Ok, overall, I freaking HATE my color jobs I do, so, I was thinking, why don't I do it on the comp? I have one question regarding this: When I scan my picture and open it in GIMP (I cannot, repeat, cannot afford photoshop, so don't even suggest it), MY picture ends up on a backround, and I cannot properly color it, because the backround is always white, any suggestions???
Maybe you could open it up, Cut it out and paste it in a new layer. If you're talking about opening it in a different program and moving it to the GIMP, I don't think you can do that without getting a white background around it =/
You could just get Photoshop you know XP Or you could discover the secrets of magical dinosaurs with rainbow ties.
The background isn't white, thats your paper. It scans everything including the paper, it doesn't just know what your picture is and what isn't the picture. Just use a color selector with a wide range on the whites.
The background isn't white, thats your paper. It scans everything including the paper, it doesn't just know what your picture is and what isn't the picture. Just use a color selector with a wide range on the whites.
Well, yeah, that's what I'm getting at, but I'm just wanting the line art, and I can't find a way to make the white transparant, and then put the lineart on a higher layer, so that way I can color it without going over the lines, thus screwing up the color job. I also want to keep it TRADITIONAL, but not traditional coloring....that makes sense? I have come to nearly Hate photoshop, it's made people think of art in a totally different way, and us traditional artists tend to be close to SHUNNED because of the linework we tend to do, unless it's a painting it looks like they don't care.
When opening a raw scan, everything is put on one layer. GIMP likes to designate this layer Background.
You can't do anything to this layer without working over your lineart, yes? There are two approaches.
1) Find the brush dialogue and switch to Multiply mode as opposed to Normal. This will multiply the colour value as opposed to overwrite it. I recommend that you play with all the brushes as there are many and it's worth working out which ones do what.
2) That doesn't really solve the problem though. The real solution would be:
* Add alpha channel to the Background layer. Alpha is measure of opacity. * In the Transparency menu, open the color to transparency dialog and make white the colour to make transparent. * Create a new layer. Make it transparency, white, whatever you want. * Move your "Background" (should no longer be in bold) layer above your new layer. This layer with the lineart is now in the foreground and the layer below is now your real background.

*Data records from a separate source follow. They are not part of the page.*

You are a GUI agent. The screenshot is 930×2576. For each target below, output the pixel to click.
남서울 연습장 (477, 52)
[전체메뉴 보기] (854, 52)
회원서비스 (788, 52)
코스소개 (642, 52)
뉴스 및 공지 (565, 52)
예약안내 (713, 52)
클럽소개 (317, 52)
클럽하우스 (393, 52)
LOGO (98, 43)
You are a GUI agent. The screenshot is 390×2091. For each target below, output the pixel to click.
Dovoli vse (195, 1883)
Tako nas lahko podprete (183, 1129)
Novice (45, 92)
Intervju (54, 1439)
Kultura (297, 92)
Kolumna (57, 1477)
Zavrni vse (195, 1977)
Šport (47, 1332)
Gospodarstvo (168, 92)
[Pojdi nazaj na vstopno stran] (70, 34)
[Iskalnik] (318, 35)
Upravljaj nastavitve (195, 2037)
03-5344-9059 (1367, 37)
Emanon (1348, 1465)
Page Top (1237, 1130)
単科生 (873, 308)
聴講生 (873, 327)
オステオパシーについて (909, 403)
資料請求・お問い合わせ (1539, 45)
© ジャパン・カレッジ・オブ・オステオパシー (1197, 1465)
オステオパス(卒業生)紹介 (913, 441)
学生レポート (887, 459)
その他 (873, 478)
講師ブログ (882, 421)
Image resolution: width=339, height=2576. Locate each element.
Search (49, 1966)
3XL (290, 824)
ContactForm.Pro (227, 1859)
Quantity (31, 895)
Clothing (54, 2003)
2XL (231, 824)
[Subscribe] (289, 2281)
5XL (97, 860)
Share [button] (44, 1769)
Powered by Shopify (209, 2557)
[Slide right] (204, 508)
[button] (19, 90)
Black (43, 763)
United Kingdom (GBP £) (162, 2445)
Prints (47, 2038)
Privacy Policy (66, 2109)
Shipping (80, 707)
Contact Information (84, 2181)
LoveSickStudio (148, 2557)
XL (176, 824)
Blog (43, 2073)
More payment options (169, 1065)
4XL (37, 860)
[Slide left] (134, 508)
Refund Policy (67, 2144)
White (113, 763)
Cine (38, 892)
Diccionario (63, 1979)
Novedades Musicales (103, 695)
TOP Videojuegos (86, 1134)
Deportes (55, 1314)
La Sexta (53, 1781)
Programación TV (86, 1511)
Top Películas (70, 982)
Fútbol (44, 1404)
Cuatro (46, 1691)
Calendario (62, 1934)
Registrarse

Working on the new background layer will not affect your foreground layer, which means you're free to colour!
I'm not familiar with the full functionality of alpha myself (esp. masks etc., as I don't need those right now).
In Gimp 2.2.6+, you can find the alpha dialogues under Layer > Transparency. Alternatively you can right click a layer in the Layers section of the Layers,Channels,Paths,Undo dock and basic Alpha functions (Add, Remove channel) can be found in the dropdown menu.